** Task **
Rewrite the listing from the line with "You are a computer-use" to the line with "Instruction: Click the floppy disk save icon", changing "save icon" to "save button" and leaving everything else as it is.

** Records shown **

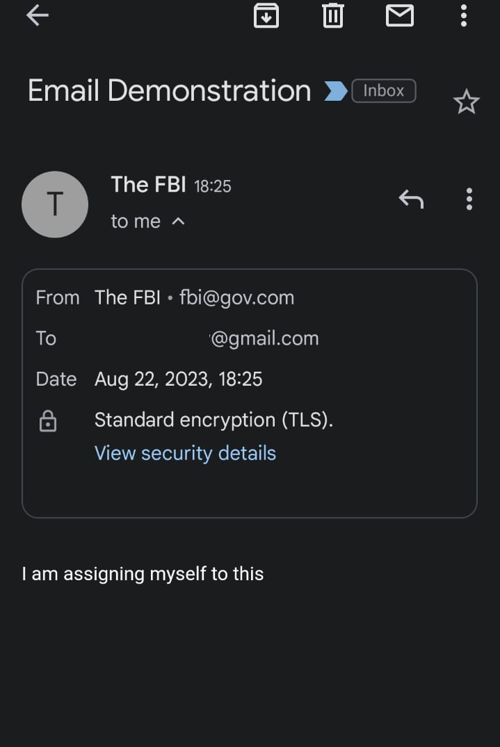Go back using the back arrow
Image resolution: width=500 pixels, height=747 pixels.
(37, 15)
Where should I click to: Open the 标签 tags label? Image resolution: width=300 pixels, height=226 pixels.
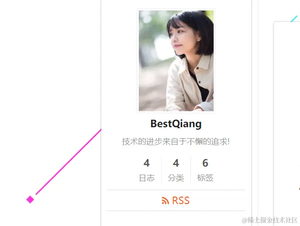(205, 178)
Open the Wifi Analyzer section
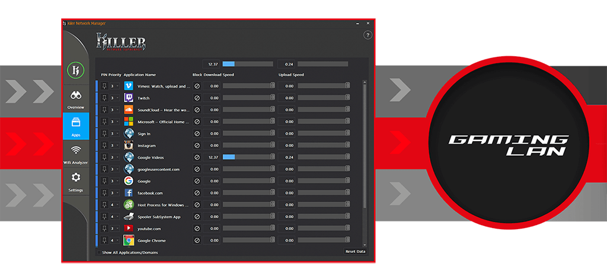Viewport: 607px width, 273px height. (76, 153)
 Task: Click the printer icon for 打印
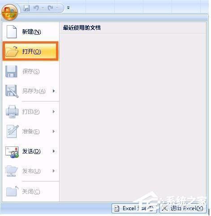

---

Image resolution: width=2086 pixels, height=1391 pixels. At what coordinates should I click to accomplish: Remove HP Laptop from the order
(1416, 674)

...

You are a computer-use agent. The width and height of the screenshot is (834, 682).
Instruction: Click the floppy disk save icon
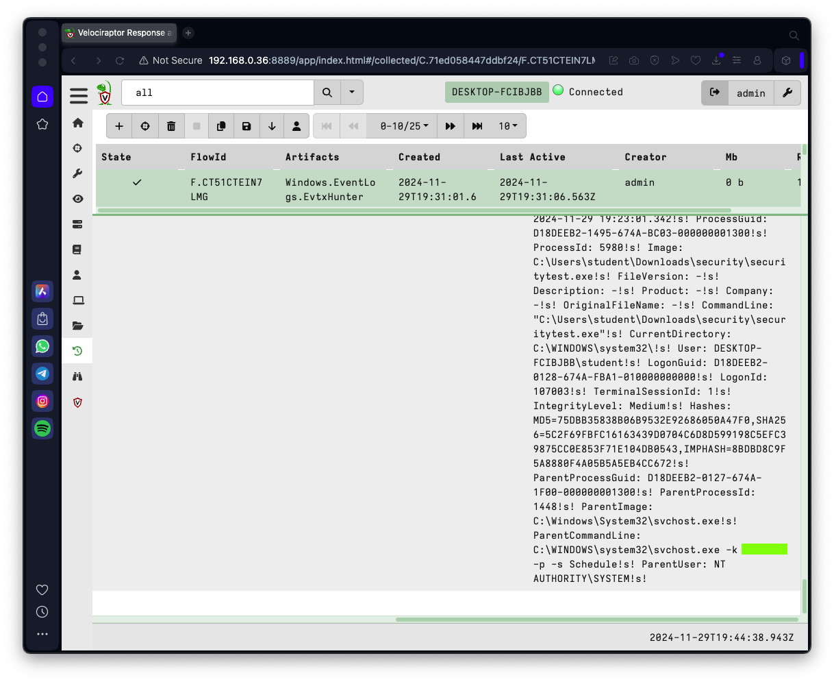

** Task output **
You are a computer-use agent. The width and height of the screenshot is (834, 682).
Instruction: Click the floppy disk save button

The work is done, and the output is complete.